Y agregó: “Según averigüé, con los kilómetros que tenía, debería haberme salido $400 mil. Pero hay un hecho más grave. Me estaba yendo de vacaciones a Brasil y se me rompió una correa de distribución. Tuve que llevarla a un taller oficial porque tenía a toda mi familia esperando para irnos de vacaciones. Y me salió $45 mil. A medida que pasó el tiempo encontraba más elementos para darme cuenta de que alguien me había mentido. Luego, para dejarla impecable, debí invertir otros $40 mil más”.

El segundo hecho que colmó su paciencia fue cuando se enteró de que el 26 de junio de 2015, el primer dueño había realizado un service en donde la Amarok tenía 83.557 kilómetros.

“Yo tenía la prueba de que la estafa la habían hecho ellos. Pero entendí que estas empresas están acostumbradas a que nadie pueda hacerles un planteo serio porque con su equipo de abogados llevan a los clientes hasta el hartazgo y todos se cansan. Pero yo voy a ir hasta las últimas consecuencias”, advirtió.

Sin sanción
La legislación argentina no contempla una pena por este tipo de estafas. En otros países, como España, cada kilómetro adulterado se multa con un euro.

“Me di cuenta de que en nuestro país muchos padecemos este tipo de inconvenientes. En este caso a la concesionaria le deja más dinero vender un usado, de esta forma, que un cero kilómetro. Para que quede claro: se la tomaron al anterior dueño a un 40% menos que el valor de mercado, porque el hombre me confesó que había sacado otro vehículo y así fue el arreglo. El negocio que llevan a cabo es millonario”, confesó Rodríguez.

Luego de llamar reiteradas veces y presentarse otras tantas, Rodríguez acudió a Defensa al Consumidor de Resistencia e inició acciones legales. “Ya no busco únicamente el resarcimiento económico. Ellos me mintieron desde el primer día, luego siguieron mintiendo diciendo que el dueño quizá les había vendido la camioneta con esa trampa. Yo quiero bregar por la legislación de esta problemática. Voy a ir hasta las últimas consecuencias, no me importa el tiempo que vaya a tardar”.

Nada que decir
Infobae se comunicó con DonCar, pero desde la concesionaria aseguraron que “los gerentes no tienen nada para decir ni qué informar. Todo seguirá su curso legal”.

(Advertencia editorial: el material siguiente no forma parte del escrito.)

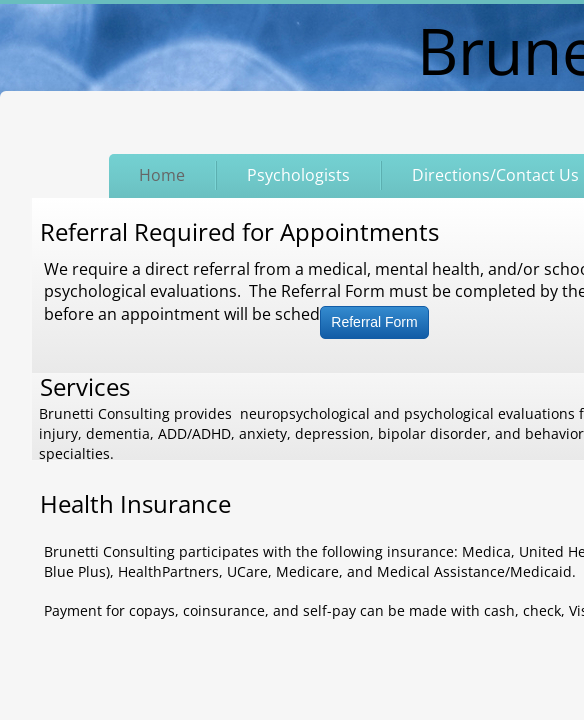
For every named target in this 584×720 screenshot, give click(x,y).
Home (162, 175)
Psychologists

Mientras tanto, Rodríguez aseguró estar en una etapa de conciliación: “Pero no se trata únicamente de devolverme parte de la plata. Estoy con una deuda enorme con el banco por el dinero que tuve que gastar para arreglar la camioneta. Y aparte nadie va a comprarla al precio que realmente vale, porque la conocen y porque voy a contarles que aunque en el tablero diga 100 mil kilómetros, tiene el doble. Perdí plata al comprarla, al arreglarla y voy a perder cuando la venda”.

Rodriguez esperará “una disculpa pública de la concesionaria” y que le reintegren el dinero perdido”. Le pedí al dueño que me acompañe a denunciarlos, pero se negó; no quiere problemas y lo entiendo. Me han falsificado documentos que van a servir como prueba. Hicieron todo mal y obviaron que yo tenía copias de todo. Están tan metidos en la soberbia, hacen tanta plata, que les importa tres carajos lo que a mí o al resto de las personas les suceda”, concluyó.